Written problem: Please pull out each line below that contains the word "image" and copy those lines unchanged.

Material supplied:
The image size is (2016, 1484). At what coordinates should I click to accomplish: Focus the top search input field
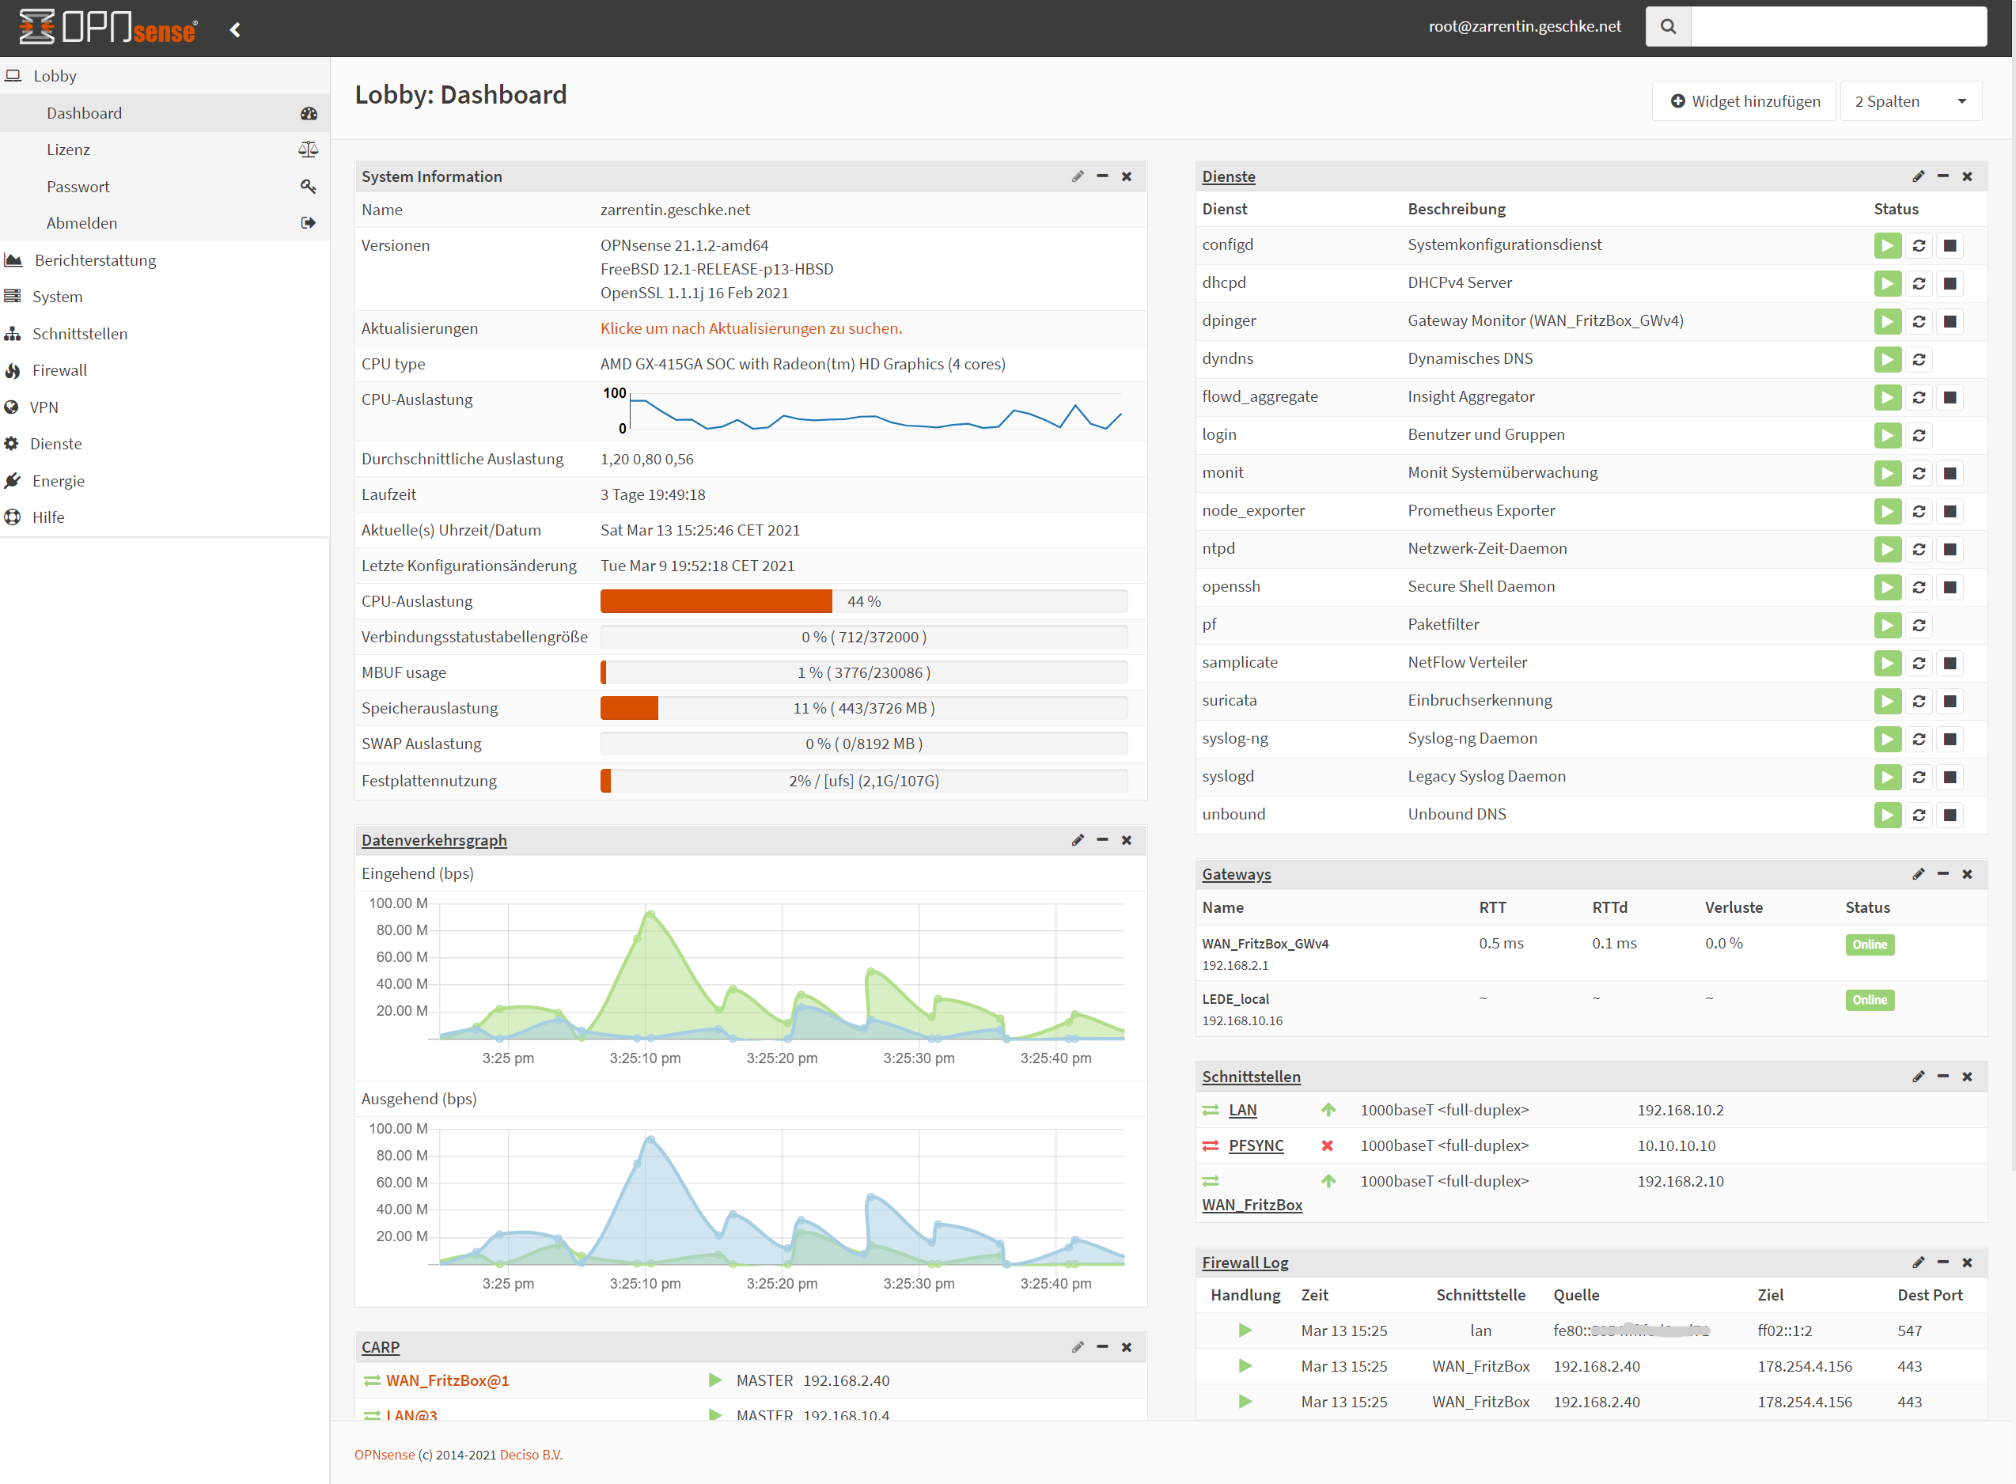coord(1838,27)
--
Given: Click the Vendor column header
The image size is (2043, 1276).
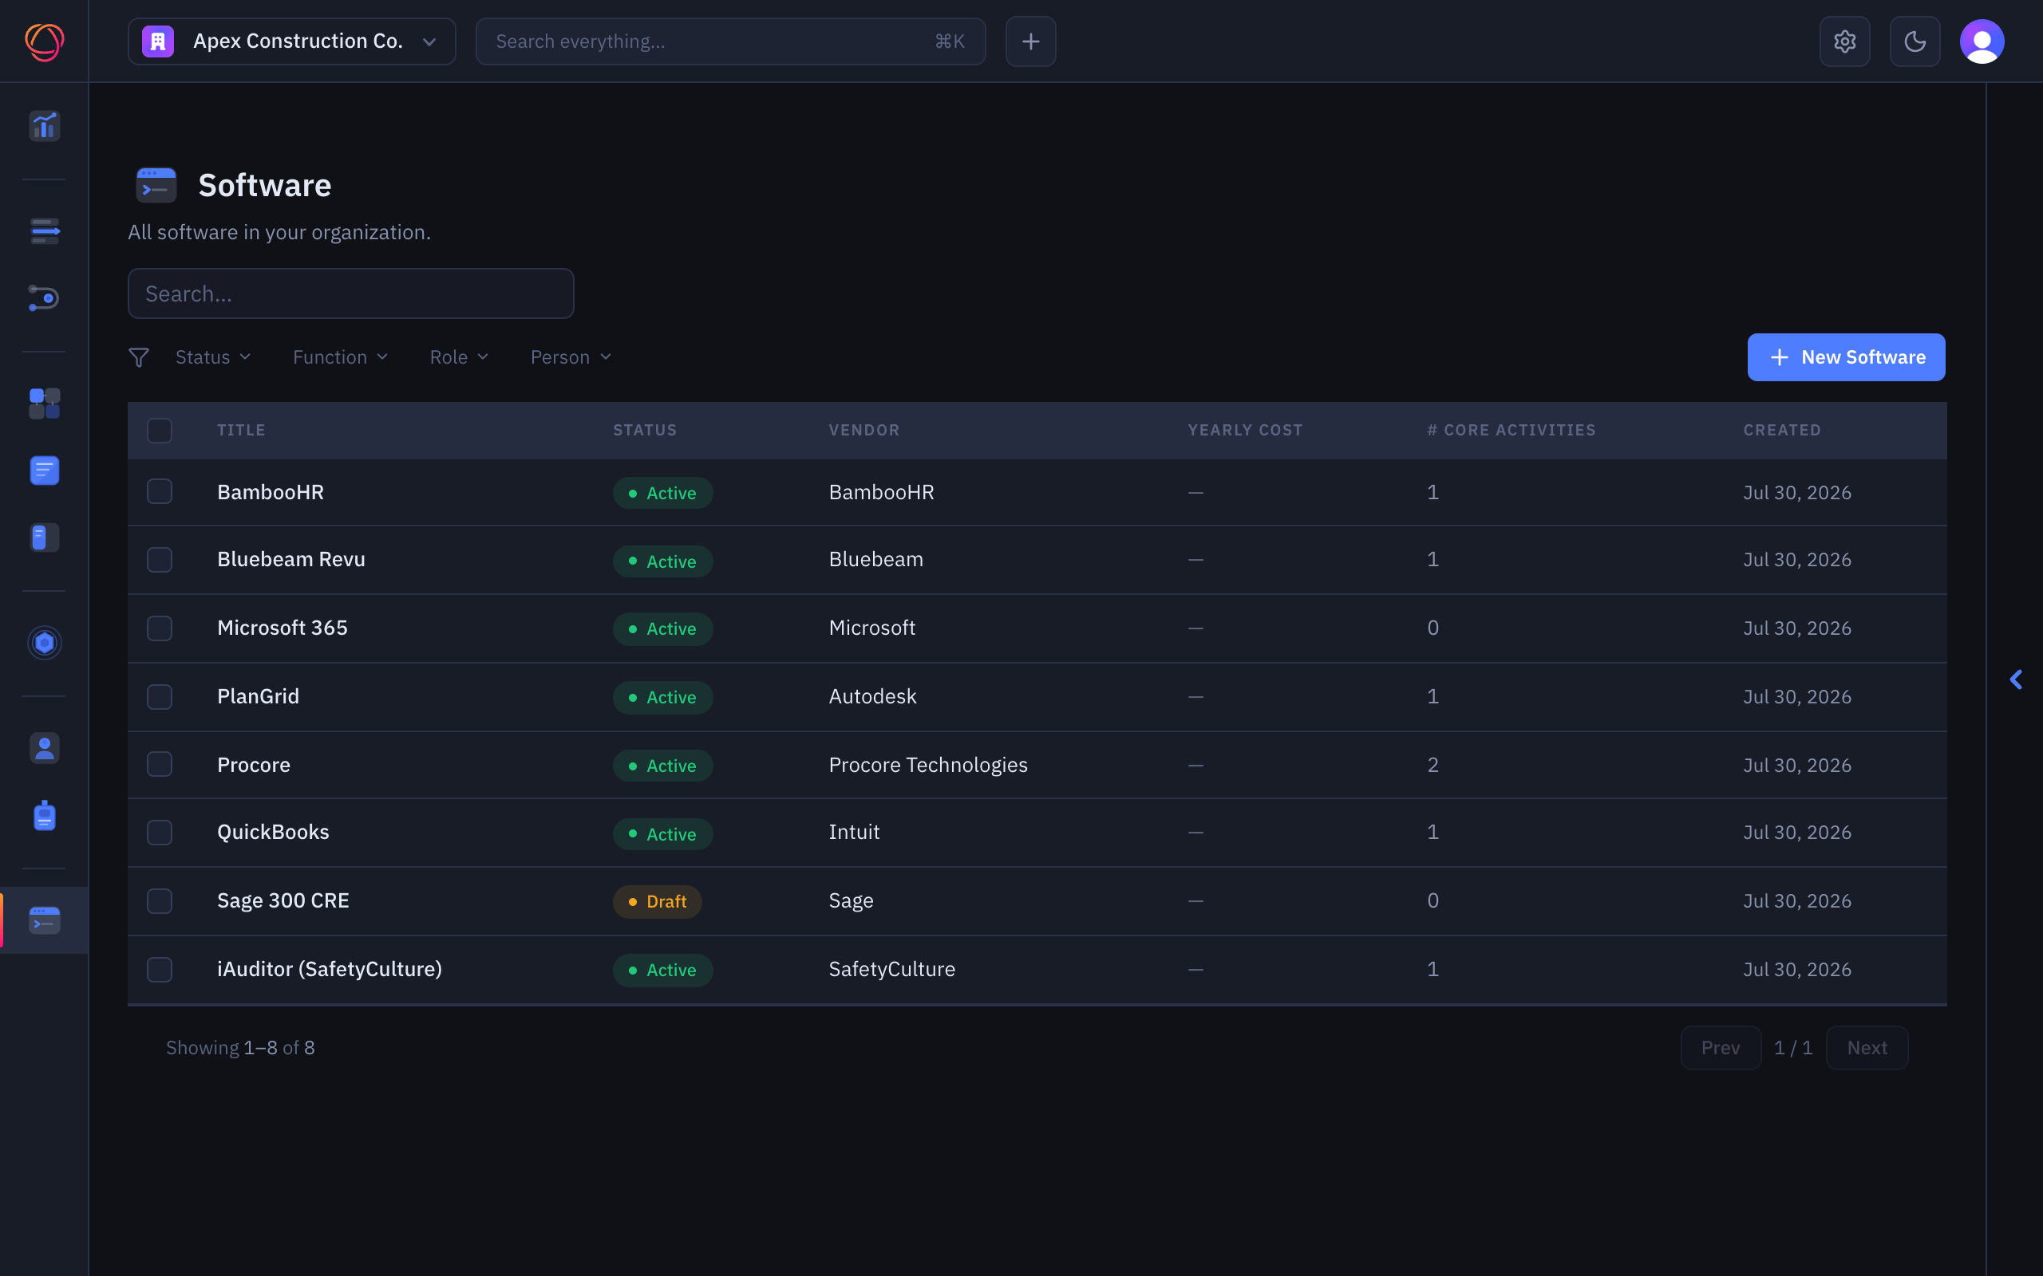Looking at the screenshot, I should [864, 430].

Solution to the exercise:
The image size is (2016, 1484). At what coordinates should I click to accomplish: Focus the top search input field
The image size is (2043, 1276).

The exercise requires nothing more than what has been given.